Thursday, September 9, 2010

Who Should Provide Anesthesia Care? (Redux)

Recently, Corrections wrote on the New York Times article "Who Should Provide Anesthesia Care?" (September 6th, 2010), a post that elicited widespread interest, enough to warrant further analysis.

Corrections would like to further note that even if anesthesiologists are harmed in the short run by the law, they're unlikely to be harmed in the long run. Our reasoning is that there are substitute specialties for individuals who practice anesthesiology. While currently-practicing anesthesiologists might not quit, if there are substitute professions (for the sake of an example we name surgery), then the relevant marginal individuals are new medical school students.

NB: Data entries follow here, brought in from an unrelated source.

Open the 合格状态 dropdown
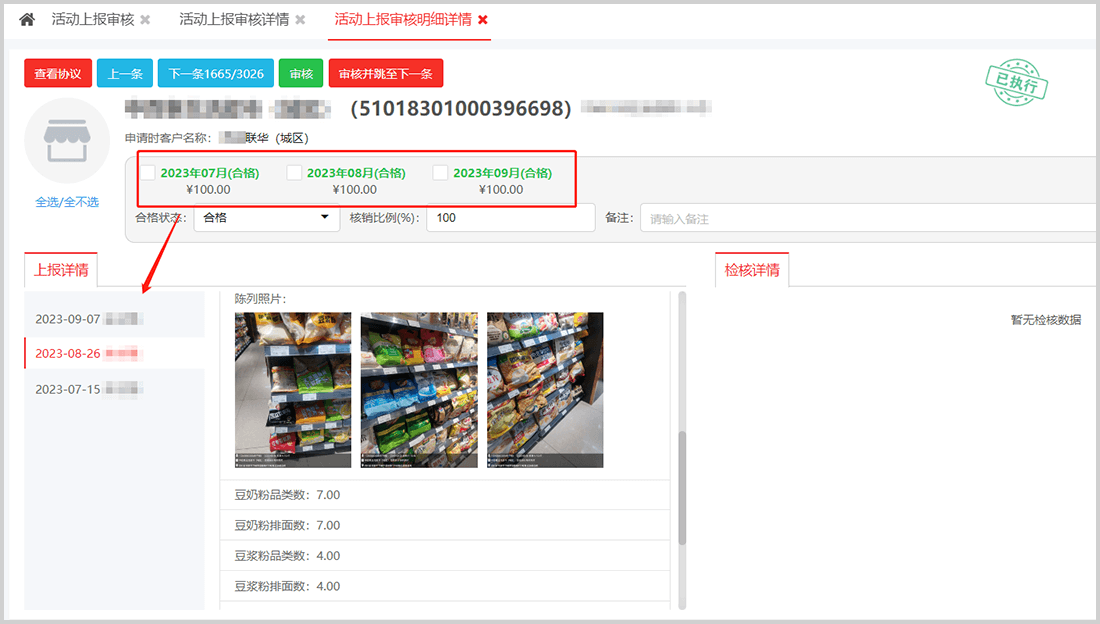The image size is (1100, 624). point(266,218)
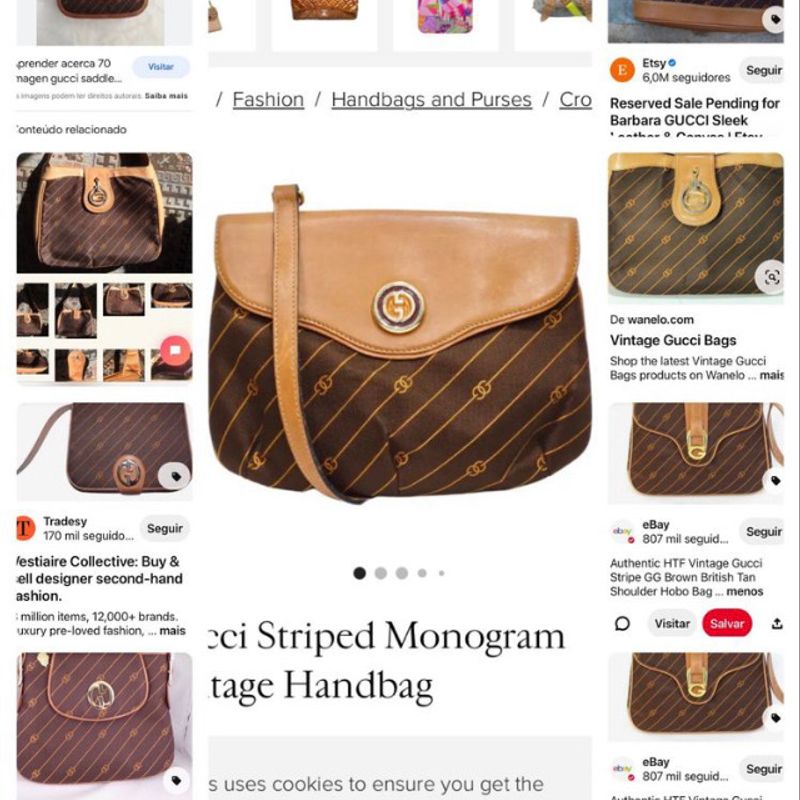Open the Fashion breadcrumb link

pyautogui.click(x=268, y=99)
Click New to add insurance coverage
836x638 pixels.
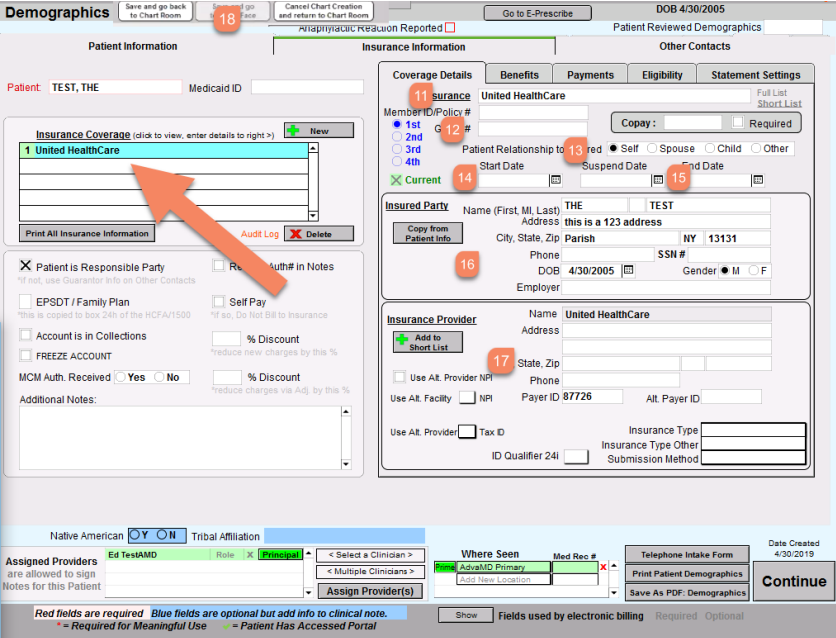[x=318, y=131]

Observing declining wages in one profession, they opt into the other. This consequently reduces wages into that profession until the wages equalize (assuming they are perfect substitutes) or the difference is mitigated, not by immediate exiting of the profession but instead by a lack of new entrants.

Below, we graphically depict what we would expect to happen to anesthesiologist wages, surgeon wages, and nurse wages and stock before and after nurses are allowed to practice particulars of anesthesiology (click to enlarge). The idea is as follows: the supply of nurses in the short run is fixed, and therefore their wages immediately rise. As their wages rise, more nurses are trained until, as discussed previously, their wages go back to the reservation wage of the (presumably) vast reservoir of individuals who can become nurses.





For doctors, more newly-minted doctors will be surgeons, and fewer anesthesiologists. As the number of anesthesiologists drop, their wages begin to rise. As the number of new surgeons begins to rise, surgeon wages fall, eventually rising as wages converge back to equilibrium. (Note we operate off the assumption of a vast reservoir of positions substitutable to anesthesiologist positions. Otherwise, the long run equilibrium wage would be slightly lower than the original wage).